▸ **Données d'entrée**:
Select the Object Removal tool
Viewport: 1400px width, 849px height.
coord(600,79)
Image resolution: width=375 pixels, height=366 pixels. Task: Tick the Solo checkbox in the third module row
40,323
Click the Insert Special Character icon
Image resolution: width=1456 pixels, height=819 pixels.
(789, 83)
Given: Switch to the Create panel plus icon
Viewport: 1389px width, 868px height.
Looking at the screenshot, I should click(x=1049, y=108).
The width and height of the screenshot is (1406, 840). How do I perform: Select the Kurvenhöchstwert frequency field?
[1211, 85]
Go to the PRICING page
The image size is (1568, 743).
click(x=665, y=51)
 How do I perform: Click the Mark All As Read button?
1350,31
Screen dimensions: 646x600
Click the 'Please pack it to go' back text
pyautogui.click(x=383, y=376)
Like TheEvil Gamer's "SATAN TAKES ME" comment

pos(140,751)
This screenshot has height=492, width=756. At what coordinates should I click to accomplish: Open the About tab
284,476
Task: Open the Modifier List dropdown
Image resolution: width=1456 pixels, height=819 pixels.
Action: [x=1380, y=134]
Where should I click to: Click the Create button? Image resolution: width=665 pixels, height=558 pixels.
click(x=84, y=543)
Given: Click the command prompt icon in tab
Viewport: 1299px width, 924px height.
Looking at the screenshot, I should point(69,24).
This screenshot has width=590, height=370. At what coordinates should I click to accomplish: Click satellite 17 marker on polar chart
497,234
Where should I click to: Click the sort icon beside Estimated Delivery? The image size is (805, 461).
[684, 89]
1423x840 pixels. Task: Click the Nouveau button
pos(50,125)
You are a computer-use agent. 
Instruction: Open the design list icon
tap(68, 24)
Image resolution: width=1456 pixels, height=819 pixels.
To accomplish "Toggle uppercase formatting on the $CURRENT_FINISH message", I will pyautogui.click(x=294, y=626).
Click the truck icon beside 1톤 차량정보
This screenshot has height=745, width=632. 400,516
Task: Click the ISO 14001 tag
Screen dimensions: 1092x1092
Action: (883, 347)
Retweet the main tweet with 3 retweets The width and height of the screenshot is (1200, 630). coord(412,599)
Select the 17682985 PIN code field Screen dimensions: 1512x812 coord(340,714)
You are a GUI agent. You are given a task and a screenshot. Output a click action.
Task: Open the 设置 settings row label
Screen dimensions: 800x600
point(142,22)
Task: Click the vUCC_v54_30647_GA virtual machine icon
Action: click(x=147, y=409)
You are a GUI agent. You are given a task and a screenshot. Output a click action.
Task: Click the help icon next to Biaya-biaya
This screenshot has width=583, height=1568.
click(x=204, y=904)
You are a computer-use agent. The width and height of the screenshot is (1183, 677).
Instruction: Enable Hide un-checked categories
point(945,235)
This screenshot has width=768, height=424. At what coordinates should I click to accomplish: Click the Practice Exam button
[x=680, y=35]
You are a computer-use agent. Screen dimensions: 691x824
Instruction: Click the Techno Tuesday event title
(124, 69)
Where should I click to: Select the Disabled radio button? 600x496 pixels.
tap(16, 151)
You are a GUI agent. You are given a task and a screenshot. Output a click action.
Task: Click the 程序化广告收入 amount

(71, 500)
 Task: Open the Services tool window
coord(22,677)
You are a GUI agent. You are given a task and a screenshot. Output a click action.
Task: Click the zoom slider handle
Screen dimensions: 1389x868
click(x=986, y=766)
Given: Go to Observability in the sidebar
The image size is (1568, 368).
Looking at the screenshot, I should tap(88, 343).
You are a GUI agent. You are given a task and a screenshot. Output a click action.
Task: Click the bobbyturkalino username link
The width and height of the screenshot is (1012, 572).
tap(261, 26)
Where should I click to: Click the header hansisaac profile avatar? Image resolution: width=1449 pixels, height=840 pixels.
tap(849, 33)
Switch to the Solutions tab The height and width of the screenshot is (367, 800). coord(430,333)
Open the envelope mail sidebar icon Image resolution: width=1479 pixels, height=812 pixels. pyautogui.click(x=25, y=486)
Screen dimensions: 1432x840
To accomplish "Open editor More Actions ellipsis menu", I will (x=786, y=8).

▸ **Votre tâche**: Présentez l'ensemble des données ci-dessus sous forme de tableau Markdown à deux colonnes, « Numéro » et « Ligne », en omettant les lignes vides. Chaque ligne restante occupe une rangée, numérotée dans l'ordre.

▸ **Réponse attendue**:
| Numéro | Ligne |
|---|---|
| 1 | Select the Object Removal tool |
| 2 | Viewport: 1400px width, 849px height. |
| 3 | coord(600,79) |
| 4 | Image resolution: width=375 pixels, height=366 pixels. Task: Tick the Solo checkbox in the third module row |
| 5 | 40,323 |
| 6 | Click the Insert Special Character icon |
| 7 | Image resolution: width=1456 pixels, height=819 pixels. |
| 8 | (789, 83) |
| 9 | Given: Switch to the Create panel plus icon |
| 10 | Viewport: 1389px width, 868px height. |
| 11 | Looking at the screenshot, I should click(x=1049, y=108). |
| 12 | The width and height of the screenshot is (1406, 840). How do I perform: Select the Kurvenhöchstwert frequency field? |
| 13 | [1211, 85] |
| 14 | Go to the PRICING page |
| 15 | The image size is (1568, 743). |
| 16 | click(x=665, y=51) |
| 17 |  How do I perform: Click the Mark All As Read button? |
| 18 | 1350,31 |
| 19 | Screen dimensions: 646x600 |
| 20 | Click the 'Please pack it to go' back text |
| 21 | pyautogui.click(x=383, y=376) |
| 22 | Like TheEvil Gamer's "SATAN TAKES ME" comment |
| 23 | pos(140,751) |
| 24 | This screenshot has height=492, width=756. At what coordinates should I click to accomplish: Open the About tab |
| 25 | 284,476 |
| 26 | Task: Open the Modifier List dropdown |
| 27 | Image resolution: width=1456 pixels, height=819 pixels. |
| 28 | Action: [x=1380, y=134] |
| 29 | Where should I click to: Click the Create button? Image resolution: width=665 pixels, height=558 pixels. |
| 30 | click(x=84, y=543) |
| 31 | Given: Click the command prompt icon in tab |
| 32 | Viewport: 1299px width, 924px height. |
| 33 | Looking at the screenshot, I should point(69,24). |
| 34 | This screenshot has width=590, height=370. At what coordinates should I click to accomplish: Click satellite 17 marker on polar chart |
| 35 | 497,234 |
| 36 | Where should I click to: Click the sort icon beside Estimated Delivery? The image size is (805, 461). |
| 37 | [684, 89] |
| 38 | 1423x840 pixels. Task: Click the Nouveau button |
| 39 | pos(50,125) |
| 40 | You are a computer-use agent.  |
| 41 | Instruction: Open the design list icon |
| 42 | tap(68, 24) |
| 43 | Image resolution: width=1456 pixels, height=819 pixels. |
| 44 | To accomplish "Toggle uppercase formatting on the $CURRENT_FINISH message", I will pyautogui.click(x=294, y=626). |
| 45 | Click the truck icon beside 1톤 차량정보 |
| 46 | This screenshot has height=745, width=632. 400,516 |
| 47 | Task: Click the ISO 14001 tag |
| 48 | Screen dimensions: 1092x1092 |
| 49 | Action: (883, 347) |
| 50 | Retweet the main tweet with 3 retweets The width and height of the screenshot is (1200, 630). coord(412,599) |
| 51 | Select the 17682985 PIN code field Screen dimensions: 1512x812 coord(340,714) |
| 52 | You are a GUI agent. You are given a task and a screenshot. Output a click action. |
| 53 | Task: Open the 设置 settings row label |
| 54 | Screen dimensions: 800x600 |
| 55 | point(142,22) |
| 56 | Task: Click the vUCC_v54_30647_GA virtual machine icon |
| 57 | Action: click(x=147, y=409) |
| 58 | You are a GUI agent. You are given a task and a screenshot. Output a click action. |
| 59 | Task: Click the help icon next to Biaya-biaya |
| 60 | This screenshot has width=583, height=1568. |
| 61 | click(x=204, y=904) |
| 62 | You are a computer-use agent. The width and height of the screenshot is (1183, 677). |
| 63 | Instruction: Enable Hide un-checked categories |
| 64 | point(945,235) |
| 65 | This screenshot has width=768, height=424. At what coordinates should I click to accomplish: Click the Practice Exam button |
| 66 | [x=680, y=35] |
| 67 | You are a computer-use agent. Screen dimensions: 691x824 |
| 68 | Instruction: Click the Techno Tuesday event title |
| 69 | (124, 69) |
| 70 | Where should I click to: Select the Disabled radio button? 600x496 pixels. |
| 71 | tap(16, 151) |
| 72 | You are a GUI agent. You are given a task and a screenshot. Output a click action. |
| 73 | Task: Click the 程序化广告收入 amount |
| 74 | (71, 500) |
| 75 |  Task: Open the Services tool window |
| 76 | coord(22,677) |
| 77 | You are a GUI agent. You are given a task and a screenshot. Output a click action. |
| 78 | Task: Click the zoom slider handle |
| 79 | Screen dimensions: 1389x868 |
| 80 | click(x=986, y=766) |
| 81 | Given: Go to Observability in the sidebar |
| 82 | The image size is (1568, 368). |
| 83 | Looking at the screenshot, I should tap(88, 343). |
| 84 | You are a GUI agent. You are given a task and a screenshot. Output a click action. |
| 85 | Task: Click the bobbyturkalino username link |
| 86 | The width and height of the screenshot is (1012, 572). |
| 87 | tap(261, 26) |
| 88 | Where should I click to: Click the header hansisaac profile avatar? Image resolution: width=1449 pixels, height=840 pixels. |
| 89 | tap(849, 33) |
| 90 | Switch to the Solutions tab The height and width of the screenshot is (367, 800). coord(430,333) |
| 91 | Open the envelope mail sidebar icon Image resolution: width=1479 pixels, height=812 pixels. pyautogui.click(x=25, y=486) |
| 92 | Screen dimensions: 1432x840 |
| 93 | To accomplish "Open editor More Actions ellipsis menu", I will (x=786, y=8). |